# Work order:
Each record is to be transcribed in full and exactly.

╔══

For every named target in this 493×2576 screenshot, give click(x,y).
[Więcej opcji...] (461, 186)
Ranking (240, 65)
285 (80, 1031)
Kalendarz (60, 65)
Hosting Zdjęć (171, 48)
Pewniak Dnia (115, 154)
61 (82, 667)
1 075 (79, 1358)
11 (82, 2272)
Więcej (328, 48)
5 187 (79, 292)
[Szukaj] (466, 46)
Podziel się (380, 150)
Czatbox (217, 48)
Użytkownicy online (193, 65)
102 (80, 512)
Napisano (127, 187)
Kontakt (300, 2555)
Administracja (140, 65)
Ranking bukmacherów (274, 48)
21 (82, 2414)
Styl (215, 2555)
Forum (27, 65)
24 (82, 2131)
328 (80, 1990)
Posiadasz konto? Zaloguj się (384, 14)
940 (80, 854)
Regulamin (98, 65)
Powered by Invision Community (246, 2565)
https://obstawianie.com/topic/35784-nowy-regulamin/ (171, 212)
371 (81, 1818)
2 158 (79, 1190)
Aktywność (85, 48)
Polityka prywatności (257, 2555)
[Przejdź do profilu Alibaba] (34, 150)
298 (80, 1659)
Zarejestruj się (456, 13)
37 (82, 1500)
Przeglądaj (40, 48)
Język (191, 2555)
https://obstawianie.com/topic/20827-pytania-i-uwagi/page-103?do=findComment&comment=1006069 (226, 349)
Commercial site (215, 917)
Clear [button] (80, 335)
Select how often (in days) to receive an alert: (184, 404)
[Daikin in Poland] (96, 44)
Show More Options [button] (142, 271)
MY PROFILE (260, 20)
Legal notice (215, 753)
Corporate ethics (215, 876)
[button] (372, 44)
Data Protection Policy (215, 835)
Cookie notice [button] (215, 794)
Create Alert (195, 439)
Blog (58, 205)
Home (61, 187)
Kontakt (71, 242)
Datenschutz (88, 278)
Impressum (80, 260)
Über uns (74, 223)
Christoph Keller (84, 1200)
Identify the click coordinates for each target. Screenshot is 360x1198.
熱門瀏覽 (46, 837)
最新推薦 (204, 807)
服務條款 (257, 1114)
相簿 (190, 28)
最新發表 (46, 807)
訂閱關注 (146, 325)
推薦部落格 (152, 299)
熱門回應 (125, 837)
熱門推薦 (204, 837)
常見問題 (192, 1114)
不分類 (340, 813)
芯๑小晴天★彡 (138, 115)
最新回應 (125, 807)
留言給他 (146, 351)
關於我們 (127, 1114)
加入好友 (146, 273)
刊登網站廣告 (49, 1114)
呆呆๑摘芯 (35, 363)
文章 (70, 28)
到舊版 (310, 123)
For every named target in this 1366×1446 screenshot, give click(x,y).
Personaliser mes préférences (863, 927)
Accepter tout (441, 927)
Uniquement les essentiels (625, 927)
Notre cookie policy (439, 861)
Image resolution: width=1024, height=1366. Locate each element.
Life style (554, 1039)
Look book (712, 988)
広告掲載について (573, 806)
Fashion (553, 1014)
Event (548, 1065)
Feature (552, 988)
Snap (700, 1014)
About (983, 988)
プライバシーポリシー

╚══

# Exercise response:
For every named target in this 493×2576 screenshot, give click(x,y).
[Więcej opcji...] (461, 186)
Ranking (240, 65)
285 (80, 1031)
Kalendarz (60, 65)
Hosting Zdjęć (171, 48)
Pewniak Dnia (115, 154)
61 (82, 667)
1 075 (79, 1358)
11 (82, 2272)
Więcej (328, 48)
5 187 (79, 292)
[Szukaj] (466, 46)
Podziel się (380, 150)
Czatbox (217, 48)
Użytkownicy online (193, 65)
102 (80, 512)
Napisano (127, 187)
Kontakt (300, 2555)
Administracja (140, 65)
Ranking bukmacherów (274, 48)
21 (82, 2414)
Styl (215, 2555)
Forum (27, 65)
24 (82, 2131)
328 (80, 1990)
Posiadasz konto? Zaloguj się (384, 14)
940 (80, 854)
Regulamin (98, 65)
Powered by Invision Community (246, 2565)
https://obstawianie.com/topic/35784-nowy-regulamin/ (171, 212)
371 (81, 1818)
2 158 (79, 1190)
Aktywność (85, 48)
Polityka prywatności (257, 2555)
[Przejdź do profilu Alibaba] (34, 150)
298 (80, 1659)
Zarejestruj się (456, 13)
37 (82, 1500)
Przeglądaj (40, 48)
Język (191, 2555)
https://obstawianie.com/topic/20827-pytania-i-uwagi/page-103?do=findComment&comment=1006069 (226, 349)
Commercial site (215, 917)
Clear [button] (80, 335)
Select how often (in days) to receive an alert: (184, 404)
[Daikin in Poland] (96, 44)
Show More Options [button] (142, 271)
MY PROFILE (260, 20)
Legal notice (215, 753)
Corporate ethics (215, 876)
[button] (372, 44)
Data Protection Policy (215, 835)
Cookie notice [button] (215, 794)
Create Alert (195, 439)
Blog (58, 205)
Home (61, 187)
Kontakt (71, 242)
Datenschutz (88, 278)
Impressum (80, 260)
Über uns (74, 223)
Christoph Keller (84, 1200)
Identify the click coordinates for each target. Screenshot is 360x1198.
熱門瀏覽 (46, 837)
最新推薦 (204, 807)
服務條款 (257, 1114)
相簿 (190, 28)
最新發表 (46, 807)
訂閱關注 (146, 325)
推薦部落格 (152, 299)
熱門回應 (125, 837)
熱門推薦 (204, 837)
常見問題 (192, 1114)
不分類 (340, 813)
芯๑小晴天★彡 (138, 115)
最新回應 (125, 807)
留言給他 (146, 351)
關於我們 (127, 1114)
加入好友 (146, 273)
刊登網站廣告 (49, 1114)
呆呆๑摘芯 (35, 363)
文章 (70, 28)
到舊版 (310, 123)
For every named target in this 1366×1446 screenshot, give click(x,y).
Personaliser mes préférences (863, 927)
Accepter tout (441, 927)
Uniquement les essentiels (625, 927)
Notre cookie policy (439, 861)
Image resolution: width=1024, height=1366. Locate each element.
Life style (554, 1039)
Look book (712, 988)
広告掲載について (573, 806)
Fashion (553, 1014)
Event (548, 1065)
Feature (552, 988)
Snap (700, 1014)
About (983, 988)
プライバシーポリシー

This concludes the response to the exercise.